* WORK INSTRUCTIONS
Turn the entries into a numbered list with one item per line and no blank lines. Begin at the line that has "will click(382, 603)." and stop after the line that has "click(x=693, y=53)", including both of those lines.

* GIVEN DATA
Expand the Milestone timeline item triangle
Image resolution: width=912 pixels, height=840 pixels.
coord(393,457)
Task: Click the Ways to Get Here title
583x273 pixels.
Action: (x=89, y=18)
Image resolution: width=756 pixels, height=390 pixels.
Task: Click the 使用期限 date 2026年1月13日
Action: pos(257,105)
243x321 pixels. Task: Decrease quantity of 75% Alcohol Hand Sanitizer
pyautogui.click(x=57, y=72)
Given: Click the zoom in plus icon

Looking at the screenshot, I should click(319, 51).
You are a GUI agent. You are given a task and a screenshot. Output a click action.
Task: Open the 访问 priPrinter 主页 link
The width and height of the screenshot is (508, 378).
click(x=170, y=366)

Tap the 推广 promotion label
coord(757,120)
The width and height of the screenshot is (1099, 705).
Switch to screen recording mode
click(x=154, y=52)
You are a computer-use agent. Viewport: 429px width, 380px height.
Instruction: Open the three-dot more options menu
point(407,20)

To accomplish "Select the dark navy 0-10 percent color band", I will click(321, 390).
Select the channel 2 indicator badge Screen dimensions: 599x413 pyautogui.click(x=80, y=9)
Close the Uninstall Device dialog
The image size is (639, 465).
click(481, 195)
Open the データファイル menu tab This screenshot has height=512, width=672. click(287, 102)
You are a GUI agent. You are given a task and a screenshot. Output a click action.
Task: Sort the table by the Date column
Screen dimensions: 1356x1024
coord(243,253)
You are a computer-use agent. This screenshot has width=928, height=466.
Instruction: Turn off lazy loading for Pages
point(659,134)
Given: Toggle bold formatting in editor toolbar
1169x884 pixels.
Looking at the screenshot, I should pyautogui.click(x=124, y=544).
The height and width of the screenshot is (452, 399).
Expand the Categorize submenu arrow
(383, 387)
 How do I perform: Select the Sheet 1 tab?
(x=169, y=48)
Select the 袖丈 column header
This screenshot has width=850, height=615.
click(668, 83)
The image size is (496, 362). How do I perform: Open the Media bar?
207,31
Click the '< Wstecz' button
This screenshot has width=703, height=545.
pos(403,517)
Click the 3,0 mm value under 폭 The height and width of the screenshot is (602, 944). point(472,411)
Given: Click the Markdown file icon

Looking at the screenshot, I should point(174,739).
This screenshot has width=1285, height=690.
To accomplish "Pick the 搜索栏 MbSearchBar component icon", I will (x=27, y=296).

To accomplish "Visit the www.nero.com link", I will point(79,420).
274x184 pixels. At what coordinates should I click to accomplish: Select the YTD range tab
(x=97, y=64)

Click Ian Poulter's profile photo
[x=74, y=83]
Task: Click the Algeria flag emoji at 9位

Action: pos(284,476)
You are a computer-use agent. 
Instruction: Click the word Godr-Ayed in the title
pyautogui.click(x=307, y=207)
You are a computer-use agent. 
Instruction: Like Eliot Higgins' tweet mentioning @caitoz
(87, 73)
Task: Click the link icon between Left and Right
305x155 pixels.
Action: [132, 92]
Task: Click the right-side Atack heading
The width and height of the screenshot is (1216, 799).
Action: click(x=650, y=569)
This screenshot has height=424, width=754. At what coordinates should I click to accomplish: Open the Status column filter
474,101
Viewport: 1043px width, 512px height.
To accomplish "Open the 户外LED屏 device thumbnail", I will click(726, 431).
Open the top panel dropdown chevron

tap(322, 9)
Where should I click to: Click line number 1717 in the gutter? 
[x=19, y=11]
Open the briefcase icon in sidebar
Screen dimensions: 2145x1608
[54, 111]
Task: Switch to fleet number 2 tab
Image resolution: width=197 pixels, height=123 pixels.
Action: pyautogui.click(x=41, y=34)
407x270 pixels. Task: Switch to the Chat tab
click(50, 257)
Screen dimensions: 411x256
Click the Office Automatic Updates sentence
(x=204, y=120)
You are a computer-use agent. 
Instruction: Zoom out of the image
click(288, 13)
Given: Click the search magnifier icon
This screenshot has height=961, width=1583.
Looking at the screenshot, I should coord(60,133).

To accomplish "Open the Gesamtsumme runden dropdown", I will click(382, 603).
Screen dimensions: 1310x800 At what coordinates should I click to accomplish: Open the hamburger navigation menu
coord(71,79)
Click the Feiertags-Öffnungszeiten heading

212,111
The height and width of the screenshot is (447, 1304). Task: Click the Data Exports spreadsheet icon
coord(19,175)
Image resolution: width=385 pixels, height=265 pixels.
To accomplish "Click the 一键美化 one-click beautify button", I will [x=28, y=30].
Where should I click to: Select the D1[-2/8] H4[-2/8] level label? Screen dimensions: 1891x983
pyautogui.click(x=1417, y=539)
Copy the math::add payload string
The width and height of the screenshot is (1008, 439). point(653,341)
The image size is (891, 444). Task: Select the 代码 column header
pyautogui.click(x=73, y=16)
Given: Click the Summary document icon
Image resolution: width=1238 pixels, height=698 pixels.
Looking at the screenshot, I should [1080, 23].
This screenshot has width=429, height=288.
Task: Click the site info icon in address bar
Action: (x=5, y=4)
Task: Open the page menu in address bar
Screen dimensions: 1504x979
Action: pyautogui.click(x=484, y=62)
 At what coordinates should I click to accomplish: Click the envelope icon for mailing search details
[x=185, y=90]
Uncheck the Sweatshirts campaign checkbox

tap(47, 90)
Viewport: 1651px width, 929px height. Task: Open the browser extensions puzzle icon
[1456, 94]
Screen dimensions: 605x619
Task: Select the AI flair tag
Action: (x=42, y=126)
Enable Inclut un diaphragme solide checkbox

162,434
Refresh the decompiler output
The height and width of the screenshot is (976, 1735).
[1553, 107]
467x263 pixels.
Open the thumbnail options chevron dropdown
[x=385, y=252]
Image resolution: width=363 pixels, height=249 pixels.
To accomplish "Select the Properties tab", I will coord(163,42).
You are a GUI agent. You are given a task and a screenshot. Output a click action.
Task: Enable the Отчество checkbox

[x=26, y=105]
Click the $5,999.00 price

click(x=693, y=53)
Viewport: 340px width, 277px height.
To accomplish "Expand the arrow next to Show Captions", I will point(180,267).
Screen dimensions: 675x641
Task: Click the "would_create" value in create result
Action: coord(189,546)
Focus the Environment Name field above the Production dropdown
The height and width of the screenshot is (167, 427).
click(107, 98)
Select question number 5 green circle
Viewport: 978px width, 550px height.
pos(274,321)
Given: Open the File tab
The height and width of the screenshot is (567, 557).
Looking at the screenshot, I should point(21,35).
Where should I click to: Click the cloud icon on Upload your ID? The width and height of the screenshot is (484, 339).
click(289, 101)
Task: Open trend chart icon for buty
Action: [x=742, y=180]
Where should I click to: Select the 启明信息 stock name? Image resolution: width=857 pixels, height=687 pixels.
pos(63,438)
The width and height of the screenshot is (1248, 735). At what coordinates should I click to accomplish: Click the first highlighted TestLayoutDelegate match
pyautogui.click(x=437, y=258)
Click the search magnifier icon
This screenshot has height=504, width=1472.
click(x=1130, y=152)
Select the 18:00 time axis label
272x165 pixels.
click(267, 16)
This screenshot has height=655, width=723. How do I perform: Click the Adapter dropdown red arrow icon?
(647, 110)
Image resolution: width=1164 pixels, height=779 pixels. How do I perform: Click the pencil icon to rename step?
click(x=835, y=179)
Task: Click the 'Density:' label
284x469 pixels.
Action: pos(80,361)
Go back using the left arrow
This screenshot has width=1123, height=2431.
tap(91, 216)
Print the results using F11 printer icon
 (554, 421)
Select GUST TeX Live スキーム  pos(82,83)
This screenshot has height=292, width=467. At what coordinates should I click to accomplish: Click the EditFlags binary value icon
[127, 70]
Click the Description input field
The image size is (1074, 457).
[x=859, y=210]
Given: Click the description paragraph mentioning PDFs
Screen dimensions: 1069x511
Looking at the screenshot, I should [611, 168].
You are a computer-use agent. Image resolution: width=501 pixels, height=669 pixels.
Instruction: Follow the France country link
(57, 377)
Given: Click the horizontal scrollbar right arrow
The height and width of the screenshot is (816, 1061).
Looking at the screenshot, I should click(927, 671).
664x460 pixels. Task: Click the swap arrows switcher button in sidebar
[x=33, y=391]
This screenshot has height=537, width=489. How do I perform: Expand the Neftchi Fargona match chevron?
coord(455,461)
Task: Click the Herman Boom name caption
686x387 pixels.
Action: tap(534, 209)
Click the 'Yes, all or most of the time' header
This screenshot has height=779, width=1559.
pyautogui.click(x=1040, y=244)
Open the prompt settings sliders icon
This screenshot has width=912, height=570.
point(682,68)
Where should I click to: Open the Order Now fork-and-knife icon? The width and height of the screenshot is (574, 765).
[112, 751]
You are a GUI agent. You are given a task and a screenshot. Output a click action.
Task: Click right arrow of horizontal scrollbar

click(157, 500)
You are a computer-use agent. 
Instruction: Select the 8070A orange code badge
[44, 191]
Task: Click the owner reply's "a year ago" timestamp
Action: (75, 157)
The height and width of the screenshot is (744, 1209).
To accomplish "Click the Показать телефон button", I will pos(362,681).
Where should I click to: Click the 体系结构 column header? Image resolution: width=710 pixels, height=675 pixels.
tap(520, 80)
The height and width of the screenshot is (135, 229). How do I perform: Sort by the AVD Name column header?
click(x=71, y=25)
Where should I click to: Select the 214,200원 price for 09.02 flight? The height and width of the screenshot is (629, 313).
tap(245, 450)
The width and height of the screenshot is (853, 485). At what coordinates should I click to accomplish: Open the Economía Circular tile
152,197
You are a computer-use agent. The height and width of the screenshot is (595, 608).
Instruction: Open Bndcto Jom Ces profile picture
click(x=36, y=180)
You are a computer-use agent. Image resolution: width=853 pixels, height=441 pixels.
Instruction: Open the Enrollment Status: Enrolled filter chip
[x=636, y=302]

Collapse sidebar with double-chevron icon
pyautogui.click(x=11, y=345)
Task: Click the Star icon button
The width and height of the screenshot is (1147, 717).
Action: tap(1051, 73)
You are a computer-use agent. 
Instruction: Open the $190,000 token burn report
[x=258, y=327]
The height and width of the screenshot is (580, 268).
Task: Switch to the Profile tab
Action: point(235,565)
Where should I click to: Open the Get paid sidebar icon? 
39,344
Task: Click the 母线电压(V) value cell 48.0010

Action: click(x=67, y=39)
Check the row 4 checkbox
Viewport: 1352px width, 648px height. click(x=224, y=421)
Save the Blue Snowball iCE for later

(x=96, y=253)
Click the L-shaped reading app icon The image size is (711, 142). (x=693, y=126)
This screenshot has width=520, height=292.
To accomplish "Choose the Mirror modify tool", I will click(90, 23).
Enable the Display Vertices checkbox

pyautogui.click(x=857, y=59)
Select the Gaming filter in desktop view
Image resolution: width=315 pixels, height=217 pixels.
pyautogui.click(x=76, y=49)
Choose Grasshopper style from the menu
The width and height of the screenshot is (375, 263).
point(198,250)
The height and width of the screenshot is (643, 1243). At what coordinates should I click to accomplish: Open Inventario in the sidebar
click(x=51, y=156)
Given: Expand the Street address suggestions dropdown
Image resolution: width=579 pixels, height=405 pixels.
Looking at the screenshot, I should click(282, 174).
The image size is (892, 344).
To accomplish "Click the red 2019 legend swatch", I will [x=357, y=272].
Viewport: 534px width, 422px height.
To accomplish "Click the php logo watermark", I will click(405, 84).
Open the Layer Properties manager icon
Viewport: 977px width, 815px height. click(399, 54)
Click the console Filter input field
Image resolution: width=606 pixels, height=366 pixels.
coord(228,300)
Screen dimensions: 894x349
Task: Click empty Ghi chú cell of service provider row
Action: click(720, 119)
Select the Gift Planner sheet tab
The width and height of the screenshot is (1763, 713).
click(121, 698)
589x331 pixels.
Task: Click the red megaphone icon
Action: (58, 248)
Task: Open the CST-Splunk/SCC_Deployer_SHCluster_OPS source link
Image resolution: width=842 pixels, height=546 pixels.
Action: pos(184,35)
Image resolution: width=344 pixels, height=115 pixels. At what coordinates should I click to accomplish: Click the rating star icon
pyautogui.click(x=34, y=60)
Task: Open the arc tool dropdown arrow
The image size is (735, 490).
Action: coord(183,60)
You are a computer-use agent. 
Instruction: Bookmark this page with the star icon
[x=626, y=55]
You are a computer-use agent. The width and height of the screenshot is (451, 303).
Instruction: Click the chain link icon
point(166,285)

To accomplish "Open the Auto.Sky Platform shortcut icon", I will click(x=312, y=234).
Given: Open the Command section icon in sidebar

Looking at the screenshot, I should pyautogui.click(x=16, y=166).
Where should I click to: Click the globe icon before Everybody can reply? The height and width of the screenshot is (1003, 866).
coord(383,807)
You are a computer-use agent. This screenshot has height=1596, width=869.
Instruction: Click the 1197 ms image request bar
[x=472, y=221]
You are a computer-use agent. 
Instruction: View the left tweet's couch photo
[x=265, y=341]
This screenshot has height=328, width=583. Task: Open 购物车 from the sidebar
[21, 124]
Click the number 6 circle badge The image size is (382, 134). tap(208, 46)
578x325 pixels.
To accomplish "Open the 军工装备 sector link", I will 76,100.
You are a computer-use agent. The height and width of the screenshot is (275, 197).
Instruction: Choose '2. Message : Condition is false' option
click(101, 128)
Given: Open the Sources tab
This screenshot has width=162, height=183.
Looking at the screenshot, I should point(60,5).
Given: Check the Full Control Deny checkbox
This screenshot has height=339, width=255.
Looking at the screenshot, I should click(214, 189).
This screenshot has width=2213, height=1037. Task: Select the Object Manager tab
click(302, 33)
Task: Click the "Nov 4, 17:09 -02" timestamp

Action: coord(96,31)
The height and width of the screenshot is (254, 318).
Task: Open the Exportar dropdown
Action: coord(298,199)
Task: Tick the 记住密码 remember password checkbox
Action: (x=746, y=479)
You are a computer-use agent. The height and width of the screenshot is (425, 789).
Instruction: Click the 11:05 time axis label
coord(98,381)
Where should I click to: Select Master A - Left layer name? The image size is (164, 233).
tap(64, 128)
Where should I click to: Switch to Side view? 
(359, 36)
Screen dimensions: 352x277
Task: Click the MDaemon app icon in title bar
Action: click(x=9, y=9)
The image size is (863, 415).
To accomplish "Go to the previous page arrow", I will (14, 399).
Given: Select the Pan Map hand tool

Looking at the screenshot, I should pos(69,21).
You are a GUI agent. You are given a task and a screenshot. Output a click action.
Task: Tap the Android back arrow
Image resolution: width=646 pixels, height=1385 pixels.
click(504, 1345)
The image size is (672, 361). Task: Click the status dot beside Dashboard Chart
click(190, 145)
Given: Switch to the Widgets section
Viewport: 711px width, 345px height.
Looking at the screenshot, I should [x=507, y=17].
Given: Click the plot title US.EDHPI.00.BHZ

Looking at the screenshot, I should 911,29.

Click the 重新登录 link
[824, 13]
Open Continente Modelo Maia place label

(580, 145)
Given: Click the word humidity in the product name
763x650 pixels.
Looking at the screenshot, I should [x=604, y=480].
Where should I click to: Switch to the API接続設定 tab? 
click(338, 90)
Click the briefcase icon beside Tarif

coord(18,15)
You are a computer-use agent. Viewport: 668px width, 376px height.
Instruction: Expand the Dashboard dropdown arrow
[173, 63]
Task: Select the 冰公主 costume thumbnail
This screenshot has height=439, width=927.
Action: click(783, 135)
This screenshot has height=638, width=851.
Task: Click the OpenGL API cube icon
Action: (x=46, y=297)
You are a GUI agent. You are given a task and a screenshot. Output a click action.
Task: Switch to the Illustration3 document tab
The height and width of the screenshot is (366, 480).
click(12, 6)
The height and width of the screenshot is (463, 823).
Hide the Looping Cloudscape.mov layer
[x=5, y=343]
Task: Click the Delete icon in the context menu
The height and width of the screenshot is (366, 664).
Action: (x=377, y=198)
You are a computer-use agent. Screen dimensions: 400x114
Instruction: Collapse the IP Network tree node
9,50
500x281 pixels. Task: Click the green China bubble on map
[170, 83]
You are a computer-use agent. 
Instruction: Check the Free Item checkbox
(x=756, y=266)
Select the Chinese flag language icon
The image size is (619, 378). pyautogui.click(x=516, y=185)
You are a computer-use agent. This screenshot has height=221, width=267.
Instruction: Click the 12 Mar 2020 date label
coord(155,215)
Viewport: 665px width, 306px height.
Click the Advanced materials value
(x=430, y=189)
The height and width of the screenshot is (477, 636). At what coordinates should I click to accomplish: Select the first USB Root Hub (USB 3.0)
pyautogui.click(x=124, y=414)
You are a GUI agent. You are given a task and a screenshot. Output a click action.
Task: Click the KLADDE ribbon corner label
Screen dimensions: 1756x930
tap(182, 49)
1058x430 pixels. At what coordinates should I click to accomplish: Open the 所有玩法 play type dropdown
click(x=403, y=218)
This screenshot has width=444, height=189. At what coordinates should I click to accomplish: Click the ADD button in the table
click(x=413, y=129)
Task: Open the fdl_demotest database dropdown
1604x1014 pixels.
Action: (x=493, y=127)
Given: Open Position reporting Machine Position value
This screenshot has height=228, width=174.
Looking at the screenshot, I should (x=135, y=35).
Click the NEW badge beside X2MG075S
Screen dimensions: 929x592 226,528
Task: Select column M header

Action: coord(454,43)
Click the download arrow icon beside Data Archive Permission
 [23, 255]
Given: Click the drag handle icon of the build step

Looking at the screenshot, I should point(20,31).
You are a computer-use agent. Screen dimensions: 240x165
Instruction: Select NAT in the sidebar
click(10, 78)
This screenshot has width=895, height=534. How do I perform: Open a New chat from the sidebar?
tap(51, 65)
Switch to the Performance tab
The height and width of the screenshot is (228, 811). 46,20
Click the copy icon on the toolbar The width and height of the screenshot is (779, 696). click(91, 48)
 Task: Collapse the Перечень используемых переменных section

* SOLUTION TO THE EXERCISE
1. To accomplish "Open the Gesamtsumme runden dropdown", I will click(382, 603).
2. Screen dimensions: 1310x800 At what coordinates should I click to accomplish: Open the hamburger navigation menu
3. coord(71,79)
4. Click the Feiertags-Öffnungszeiten heading
5. 212,111
6. The height and width of the screenshot is (447, 1304). Task: Click the Data Exports spreadsheet icon
7. coord(19,175)
8. Image resolution: width=385 pixels, height=265 pixels.
9. To accomplish "Click the 一键美化 one-click beautify button", I will [x=28, y=30].
10. Where should I click to: Select the D1[-2/8] H4[-2/8] level label? Screen dimensions: 1891x983
11. pyautogui.click(x=1417, y=539)
12. Copy the math::add payload string
13. The width and height of the screenshot is (1008, 439). point(653,341)
14. The image size is (891, 444). Task: Select the 代码 column header
15. pyautogui.click(x=73, y=16)
16. Given: Click the Summary document icon
17. Image resolution: width=1238 pixels, height=698 pixels.
18. Looking at the screenshot, I should [1080, 23].
19. This screenshot has width=429, height=288.
20. Task: Click the site info icon in address bar
21. Action: (x=5, y=4)
22. Task: Open the page menu in address bar
23. Screen dimensions: 1504x979
24. Action: pyautogui.click(x=484, y=62)
25.  At what coordinates should I click to accomplish: Click the envelope icon for mailing search details
26. [x=185, y=90]
27. Uncheck the Sweatshirts campaign checkbox
28. tap(47, 90)
29. Viewport: 1651px width, 929px height. Task: Open the browser extensions puzzle icon
30. [1456, 94]
31. Screen dimensions: 605x619
32. Task: Select the AI flair tag
33. Action: (x=42, y=126)
34. Enable Inclut un diaphragme solide checkbox
35. 162,434
36. Refresh the decompiler output
37. The height and width of the screenshot is (976, 1735).
38. [1553, 107]
39. 467x263 pixels.
40. Open the thumbnail options chevron dropdown
41. [x=385, y=252]
42. Image resolution: width=363 pixels, height=249 pixels.
43. To accomplish "Select the Properties tab", I will coord(163,42).
44. You are a GUI agent. You are given a task and a screenshot. Output a click action.
45. Task: Enable the Отчество checkbox
46. [x=26, y=105]
47. Click the $5,999.00 price
48. click(x=693, y=53)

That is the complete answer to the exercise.